Chinese Iron Ore Imports Great for the Environment

Recently released data shows that Chinese iron ore production in April totaled 122.4 million tons. This is 1.5 million tons (1%) more than was produced in March and 11.9 million tons (11%) more than was produced in April 2013. The first four months of the year have seen Chinese iron ore production total 426.6 million tons, which marks a year-on-year rise of 7%. In comparison, Chinese iron ore imports are up from last year’s total by 20% (the first four months of 2014 have seen imports total 305.4 million tons). It remains very encouraging (particularly for the capesize market) that iron ore import growth has continued to exceed the growth in iron ore production. This is also in the very best interest on China's environment. Iron ore imports are of much higher iron content than domestic iron ore mined in China. Domestic iron ore is of low iron content and pollutes by a very large amount. In comparison, imports are high quality and pollute much less. Fortunately for Chinese buyers, iron ore import prices are low and importing a significant amount of iron ore cargoes is good economically as well as great for the environment.

During the first four months of this year, spot iron ore imports prices have been approximately 22% cheaper than they were last year. This has continued to hold back growth in domestic iron ore production, as smaller Chinese miners are faced with much higher mining costs and have not been significantly increasing production as iron ore end prices are low.

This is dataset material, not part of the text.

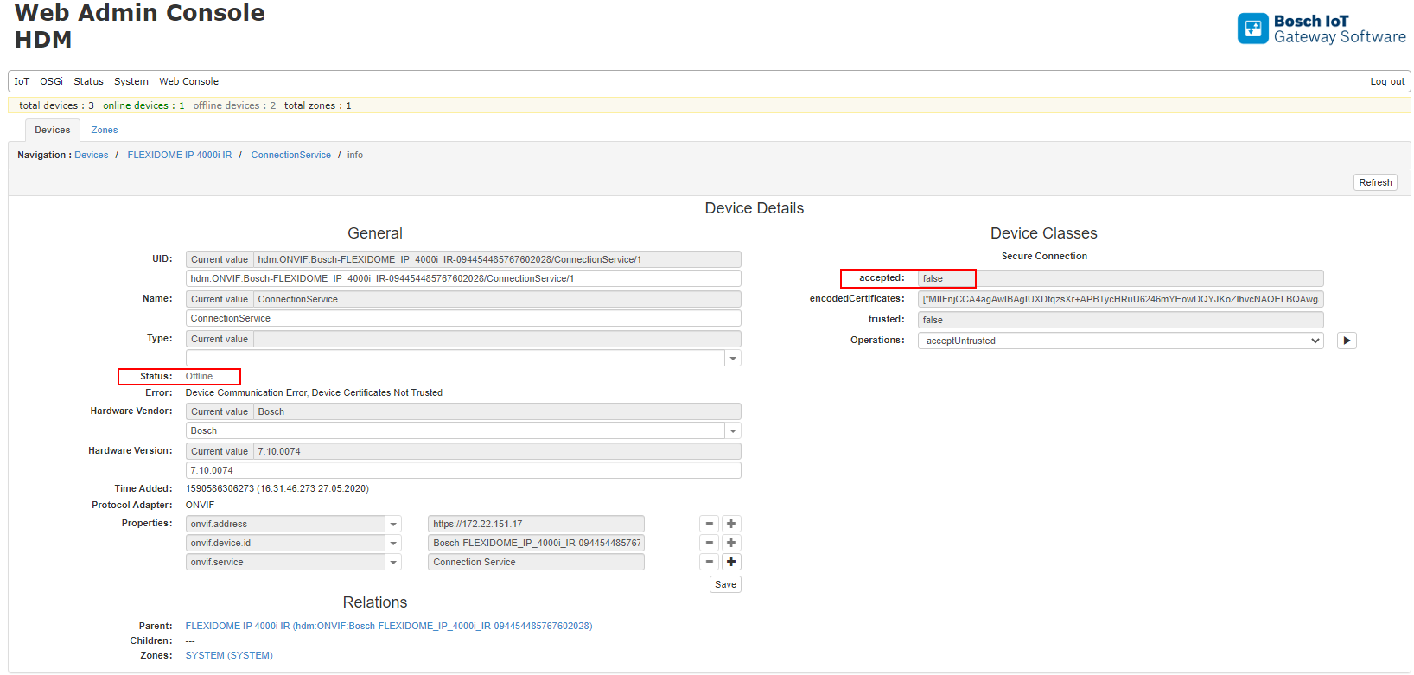Remove the onvif.device.id property row

coord(709,543)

Low iron ore prices are causing smaller Chinese iron ore miners to operate at or near a loss, but major international iron ore exporters continue to operate at levels well above costs. Iron ore imports are poised to remain robust. This is very beneficial to the capesize segment of the dry bulk shipping market, as capesize vessels primarily carry iron ore cargoes.

Chinese Demand for Thermal Coal Remains Strong

China produced 425 billion kilowatt hours of electricity in April, 28 billion kilowatt hours (-6%) less than was produced in March but 26 billion kilowatt hours (7%) more than was produced in April 2013. In total, the first four months of this year have seen China produce 1.69 trillion kilowatt hours of electricity. This is 110 billion kilowatt hours (7%) more than was produced during the first four months of 2013. A breakdown of last month’s electricity production by generation type shows that 341 of the 425 billion kilowatt hours was produced by thermal coal derived generation. This is 35 billion kilowatt hours (-9%) less than was produced in March but 10 billion kilowatt hours (3%) more than was produced in April 2013. It is encouraring for the dry bulk market, primarily the capesize and panamax segments, that Chinese demand for thermal coal has remained above last year’s robust level.

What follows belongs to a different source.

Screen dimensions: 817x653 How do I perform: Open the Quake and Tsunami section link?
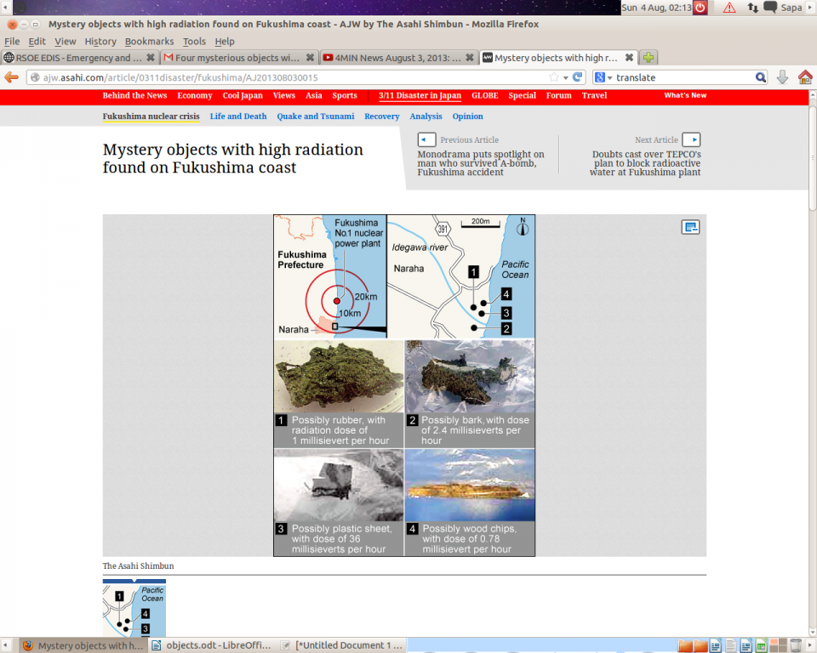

Robust Colombian Coal Production Expected

Colombia’s Mines and Energy Ministry has announced that it anticipates 2014 coal production will total approximately 89.1 million tons. This is a very encouraging forecast, as previously this year’s earlier ban on Drummond Colombian coal shipments called into question if coal production would be able to increase this year. As it stands now, Colombia is expected to produce 89.1 million tons of coal this year, which would be 3.6 million tons (4%) more than was produced in 2013. As capesize vessels are primarily used to export Colombian coal, this development is most beneficial to the capesize segment of the dry bulk market.